## Supplied material
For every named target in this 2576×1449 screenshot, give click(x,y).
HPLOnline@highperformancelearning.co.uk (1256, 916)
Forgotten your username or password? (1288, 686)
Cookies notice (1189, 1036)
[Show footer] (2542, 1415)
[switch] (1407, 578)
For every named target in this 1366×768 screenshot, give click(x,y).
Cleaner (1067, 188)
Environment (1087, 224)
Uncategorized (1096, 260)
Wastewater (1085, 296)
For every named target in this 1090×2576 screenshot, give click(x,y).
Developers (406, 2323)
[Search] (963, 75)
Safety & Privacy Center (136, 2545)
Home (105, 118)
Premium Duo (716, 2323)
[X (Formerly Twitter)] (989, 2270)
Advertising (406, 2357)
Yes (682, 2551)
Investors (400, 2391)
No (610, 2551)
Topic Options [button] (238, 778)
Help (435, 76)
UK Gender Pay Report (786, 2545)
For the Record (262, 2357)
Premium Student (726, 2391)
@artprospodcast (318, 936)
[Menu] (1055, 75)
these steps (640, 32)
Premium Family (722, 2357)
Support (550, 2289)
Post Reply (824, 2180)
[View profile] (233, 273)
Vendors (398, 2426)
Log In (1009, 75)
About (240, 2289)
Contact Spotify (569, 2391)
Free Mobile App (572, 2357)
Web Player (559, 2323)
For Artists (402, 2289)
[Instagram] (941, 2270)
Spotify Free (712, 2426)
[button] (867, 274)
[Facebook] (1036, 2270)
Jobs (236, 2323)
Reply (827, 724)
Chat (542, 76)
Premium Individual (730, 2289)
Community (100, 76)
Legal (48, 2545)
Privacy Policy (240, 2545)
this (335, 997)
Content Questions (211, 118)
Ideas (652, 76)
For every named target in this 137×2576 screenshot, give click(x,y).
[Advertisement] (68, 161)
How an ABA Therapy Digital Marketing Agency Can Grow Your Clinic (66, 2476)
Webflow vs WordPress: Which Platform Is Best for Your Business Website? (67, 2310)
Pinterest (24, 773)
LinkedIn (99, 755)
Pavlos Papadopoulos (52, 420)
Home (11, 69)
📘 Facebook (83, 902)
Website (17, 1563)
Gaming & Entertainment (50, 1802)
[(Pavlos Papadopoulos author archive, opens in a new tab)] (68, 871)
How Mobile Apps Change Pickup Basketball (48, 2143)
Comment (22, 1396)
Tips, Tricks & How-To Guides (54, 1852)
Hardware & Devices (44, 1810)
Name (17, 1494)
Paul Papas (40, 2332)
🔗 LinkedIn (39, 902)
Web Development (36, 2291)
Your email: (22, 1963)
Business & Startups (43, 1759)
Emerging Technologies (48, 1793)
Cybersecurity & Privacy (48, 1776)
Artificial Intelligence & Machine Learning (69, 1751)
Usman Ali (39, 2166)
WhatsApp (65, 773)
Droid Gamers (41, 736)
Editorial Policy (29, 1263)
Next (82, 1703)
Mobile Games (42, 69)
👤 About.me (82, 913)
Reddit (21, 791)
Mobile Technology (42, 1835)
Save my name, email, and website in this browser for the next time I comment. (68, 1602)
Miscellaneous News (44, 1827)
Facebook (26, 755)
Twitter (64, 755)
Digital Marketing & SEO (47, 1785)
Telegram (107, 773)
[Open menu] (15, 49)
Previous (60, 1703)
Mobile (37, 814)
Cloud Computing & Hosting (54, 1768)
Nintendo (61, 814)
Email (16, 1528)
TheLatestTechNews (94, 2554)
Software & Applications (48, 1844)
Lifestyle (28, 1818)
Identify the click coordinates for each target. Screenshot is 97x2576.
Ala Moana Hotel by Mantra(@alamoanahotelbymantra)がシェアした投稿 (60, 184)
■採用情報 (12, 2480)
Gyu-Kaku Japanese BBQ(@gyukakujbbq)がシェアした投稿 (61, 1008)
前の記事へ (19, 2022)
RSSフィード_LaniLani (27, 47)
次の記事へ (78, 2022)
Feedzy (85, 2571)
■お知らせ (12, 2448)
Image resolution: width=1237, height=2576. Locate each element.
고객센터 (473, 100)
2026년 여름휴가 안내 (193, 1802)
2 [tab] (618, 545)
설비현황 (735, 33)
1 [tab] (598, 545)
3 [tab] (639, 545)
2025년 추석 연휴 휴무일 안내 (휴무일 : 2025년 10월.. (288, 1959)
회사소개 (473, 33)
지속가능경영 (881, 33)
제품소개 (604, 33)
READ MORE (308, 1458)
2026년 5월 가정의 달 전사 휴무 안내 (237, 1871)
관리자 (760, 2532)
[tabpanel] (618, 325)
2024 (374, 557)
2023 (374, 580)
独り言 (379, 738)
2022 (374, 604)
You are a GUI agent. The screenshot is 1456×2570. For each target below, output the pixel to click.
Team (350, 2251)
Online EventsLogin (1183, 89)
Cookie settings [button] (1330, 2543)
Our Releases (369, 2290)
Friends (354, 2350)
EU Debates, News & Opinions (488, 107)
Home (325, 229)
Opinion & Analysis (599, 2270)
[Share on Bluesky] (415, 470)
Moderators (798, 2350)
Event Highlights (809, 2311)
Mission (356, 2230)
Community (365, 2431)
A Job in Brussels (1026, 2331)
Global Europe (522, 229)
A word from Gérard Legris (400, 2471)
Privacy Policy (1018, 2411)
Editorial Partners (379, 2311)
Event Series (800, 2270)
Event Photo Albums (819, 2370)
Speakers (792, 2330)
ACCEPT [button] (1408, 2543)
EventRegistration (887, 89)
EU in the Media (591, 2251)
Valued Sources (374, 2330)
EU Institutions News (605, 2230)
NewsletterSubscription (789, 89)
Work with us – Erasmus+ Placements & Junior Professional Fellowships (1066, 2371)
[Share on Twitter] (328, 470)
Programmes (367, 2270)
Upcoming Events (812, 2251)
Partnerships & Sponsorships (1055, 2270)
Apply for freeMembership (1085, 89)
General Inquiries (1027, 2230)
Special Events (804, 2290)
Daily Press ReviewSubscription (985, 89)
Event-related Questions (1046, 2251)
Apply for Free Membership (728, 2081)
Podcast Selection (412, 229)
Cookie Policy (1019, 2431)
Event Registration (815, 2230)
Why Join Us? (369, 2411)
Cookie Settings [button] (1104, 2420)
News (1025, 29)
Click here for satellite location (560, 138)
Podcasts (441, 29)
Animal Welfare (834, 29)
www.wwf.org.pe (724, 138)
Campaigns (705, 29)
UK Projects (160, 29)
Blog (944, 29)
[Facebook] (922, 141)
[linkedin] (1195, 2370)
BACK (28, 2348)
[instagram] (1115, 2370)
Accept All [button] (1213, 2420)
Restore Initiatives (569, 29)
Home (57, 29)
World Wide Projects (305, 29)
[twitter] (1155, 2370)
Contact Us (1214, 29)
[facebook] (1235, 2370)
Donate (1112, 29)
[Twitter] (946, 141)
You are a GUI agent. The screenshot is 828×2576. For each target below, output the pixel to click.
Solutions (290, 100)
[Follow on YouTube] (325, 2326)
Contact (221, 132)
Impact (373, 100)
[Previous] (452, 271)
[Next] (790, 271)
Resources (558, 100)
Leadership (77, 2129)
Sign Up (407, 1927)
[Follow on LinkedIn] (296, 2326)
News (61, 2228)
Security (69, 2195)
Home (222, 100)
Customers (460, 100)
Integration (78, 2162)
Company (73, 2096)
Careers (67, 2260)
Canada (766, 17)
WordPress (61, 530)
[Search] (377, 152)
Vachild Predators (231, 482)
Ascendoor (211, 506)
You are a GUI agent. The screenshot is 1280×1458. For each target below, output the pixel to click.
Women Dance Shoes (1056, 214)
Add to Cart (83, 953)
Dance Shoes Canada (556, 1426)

## About this task
Output all of the records, keeping every word exact.

## Written answer
For every named target in this 2576×1449 screenshot, give click(x,y).
HPLOnline@highperformancelearning.co.uk (1256, 916)
Forgotten your username or password? (1288, 686)
Cookies notice (1189, 1036)
[Show footer] (2542, 1415)
[switch] (1407, 578)
For every named target in this 1366×768 screenshot, give click(x,y).
Cleaner (1067, 188)
Environment (1087, 224)
Uncategorized (1096, 260)
Wastewater (1085, 296)
For every named target in this 1090×2576 screenshot, give click(x,y).
Developers (406, 2323)
[Search] (963, 75)
Safety & Privacy Center (136, 2545)
Home (105, 118)
Premium Duo (716, 2323)
[X (Formerly Twitter)] (989, 2270)
Advertising (406, 2357)
Yes (682, 2551)
Investors (400, 2391)
No (610, 2551)
Topic Options [button] (238, 778)
Help (435, 76)
UK Gender Pay Report (786, 2545)
For the Record (262, 2357)
Premium Student (726, 2391)
@artprospodcast (318, 936)
[Menu] (1055, 75)
these steps (640, 32)
Premium Family (722, 2357)
Support (550, 2289)
Post Reply (824, 2180)
[View profile] (233, 273)
Vendors (398, 2426)
Log In (1009, 75)
About (240, 2289)
Contact Spotify (569, 2391)
Free Mobile App (572, 2357)
Web Player (559, 2323)
For Artists (402, 2289)
[Instagram] (941, 2270)
Spotify Free (712, 2426)
[button] (867, 274)
[Facebook] (1036, 2270)
Jobs (236, 2323)
Reply (827, 724)
Chat (542, 76)
Premium Individual (730, 2289)
Community (100, 76)
Legal (48, 2545)
Privacy Policy (240, 2545)
this (335, 997)
Content Questions (211, 118)
Ideas (652, 76)
For every named target in this 137×2576 screenshot, give click(x,y).
[Advertisement] (68, 161)
How an ABA Therapy Digital Marketing Agency Can Grow Your Clinic (66, 2476)
Webflow vs WordPress: Which Platform Is Best for Your Business Website? (67, 2310)
Pinterest (24, 773)
LinkedIn (99, 755)
Pavlos Papadopoulos (52, 420)
Home (11, 69)
📘 Facebook (83, 902)
Website (17, 1563)
Gaming & Entertainment (50, 1802)
[(Pavlos Papadopoulos author archive, opens in a new tab)] (68, 871)
How Mobile Apps Change Pickup Basketball (48, 2143)
Comment (22, 1396)
Tips, Tricks & How-To Guides (54, 1852)
Hardware & Devices (44, 1810)
Name (17, 1494)
Paul Papas (40, 2332)
🔗 LinkedIn (39, 902)
Web Development (36, 2291)
Your email: (22, 1963)
Business & Startups (43, 1759)
Emerging Technologies (48, 1793)
Cybersecurity & Privacy (48, 1776)
Artificial Intelligence & Machine Learning (69, 1751)
Usman Ali (39, 2166)
WhatsApp (65, 773)
Droid Gamers (41, 736)
Editorial Policy (29, 1263)
Next (82, 1703)
Mobile Games (42, 69)
👤 About.me (82, 913)
Reddit (21, 791)
Mobile Technology (42, 1835)
Save my name, email, and website in this browser for the next time I comment. (68, 1602)
Miscellaneous News (44, 1827)
Facebook (26, 755)
Twitter (64, 755)
Digital Marketing & SEO (47, 1785)
Telegram (107, 773)
[Open menu] (15, 49)
Previous (60, 1703)
Mobile (37, 814)
Cloud Computing & Hosting (54, 1768)
Nintendo (61, 814)
Email (16, 1528)
TheLatestTechNews (94, 2554)
Software & Applications (48, 1844)
Lifestyle (28, 1818)
Identify the click coordinates for each target. Screenshot is 97x2576.
Ala Moana Hotel by Mantra(@alamoanahotelbymantra)がシェアした投稿 (60, 184)
■採用情報 (12, 2480)
Gyu-Kaku Japanese BBQ(@gyukakujbbq)がシェアした投稿 (61, 1008)
前の記事へ (19, 2022)
RSSフィード_LaniLani (27, 47)
次の記事へ (78, 2022)
Feedzy (85, 2571)
■お知らせ (12, 2448)
Image resolution: width=1237, height=2576. Locate each element.
고객센터 (473, 100)
2026년 여름휴가 안내 (193, 1802)
2 [tab] (618, 545)
설비현황 (735, 33)
1 [tab] (598, 545)
3 [tab] (639, 545)
2025년 추석 연휴 휴무일 안내 (휴무일 : 2025년 10월.. (288, 1959)
회사소개 (473, 33)
지속가능경영 (881, 33)
제품소개 (604, 33)
READ MORE (308, 1458)
2026년 5월 가정의 달 전사 휴무 안내 (237, 1871)
관리자 (760, 2532)
[tabpanel] (618, 325)
2024 (374, 557)
2023 (374, 580)
独り言 (379, 738)
2022 (374, 604)
You are a GUI agent. The screenshot is 1456×2570. For each target below, output the pixel to click.
Team (350, 2251)
Online EventsLogin (1183, 89)
Cookie settings [button] (1330, 2543)
Our Releases (369, 2290)
Friends (354, 2350)
EU Debates, News & Opinions (488, 107)
Home (325, 229)
Opinion & Analysis (599, 2270)
[Share on Bluesky] (415, 470)
Moderators (798, 2350)
Event Highlights (809, 2311)
Mission (356, 2230)
Community (365, 2431)
A Job in Brussels (1026, 2331)
Global Europe (522, 229)
A word from Gérard Legris (400, 2471)
Privacy Policy (1018, 2411)
Editorial Partners (379, 2311)
Event Series (800, 2270)
Event Photo Albums (819, 2370)
Speakers (792, 2330)
ACCEPT [button] (1408, 2543)
EventRegistration (887, 89)
EU in the Media (591, 2251)
Valued Sources (374, 2330)
EU Institutions News (605, 2230)
NewsletterSubscription (789, 89)
Work with us – Erasmus+ Placements & Junior Professional Fellowships (1066, 2371)
[Share on Twitter] (328, 470)
Programmes (367, 2270)
Upcoming Events (812, 2251)
Partnerships & Sponsorships (1055, 2270)
Apply for freeMembership (1085, 89)
General Inquiries (1027, 2230)
Special Events (804, 2290)
Daily Press ReviewSubscription (985, 89)
Event-related Questions (1046, 2251)
Apply for Free Membership (728, 2081)
Podcast Selection (412, 229)
Cookie Policy (1019, 2431)
Event Registration (815, 2230)
Why Join Us? (369, 2411)
Cookie Settings [button] (1104, 2420)
News (1025, 29)
Click here for satellite location (560, 138)
Podcasts (441, 29)
Animal Welfare (834, 29)
www.wwf.org.pe (724, 138)
Campaigns (705, 29)
UK Projects (160, 29)
Blog (944, 29)
[Facebook] (922, 141)
[linkedin] (1195, 2370)
BACK (28, 2348)
[instagram] (1115, 2370)
Accept All [button] (1213, 2420)
Restore Initiatives (569, 29)
Home (57, 29)
World Wide Projects (305, 29)
[twitter] (1155, 2370)
Contact Us (1214, 29)
[facebook] (1235, 2370)
Donate (1112, 29)
[Twitter] (946, 141)
You are a GUI agent. The screenshot is 828×2576. For each target below, output the pixel to click.
Solutions (290, 100)
[Follow on YouTube] (325, 2326)
Contact (221, 132)
Impact (373, 100)
[Previous] (452, 271)
[Next] (790, 271)
Resources (558, 100)
Leadership (77, 2129)
Sign Up (407, 1927)
[Follow on LinkedIn] (296, 2326)
News (61, 2228)
Security (69, 2195)
Home (222, 100)
Customers (460, 100)
Integration (78, 2162)
Company (73, 2096)
Careers (67, 2260)
Canada (766, 17)
WordPress (61, 530)
[Search] (377, 152)
Vachild Predators (231, 482)
Ascendoor (211, 506)
You are a GUI agent. The screenshot is 1280×1458. For each target below, output the pixel to click.
Women Dance Shoes (1056, 214)
Add to Cart (83, 953)
Dance Shoes Canada (556, 1426)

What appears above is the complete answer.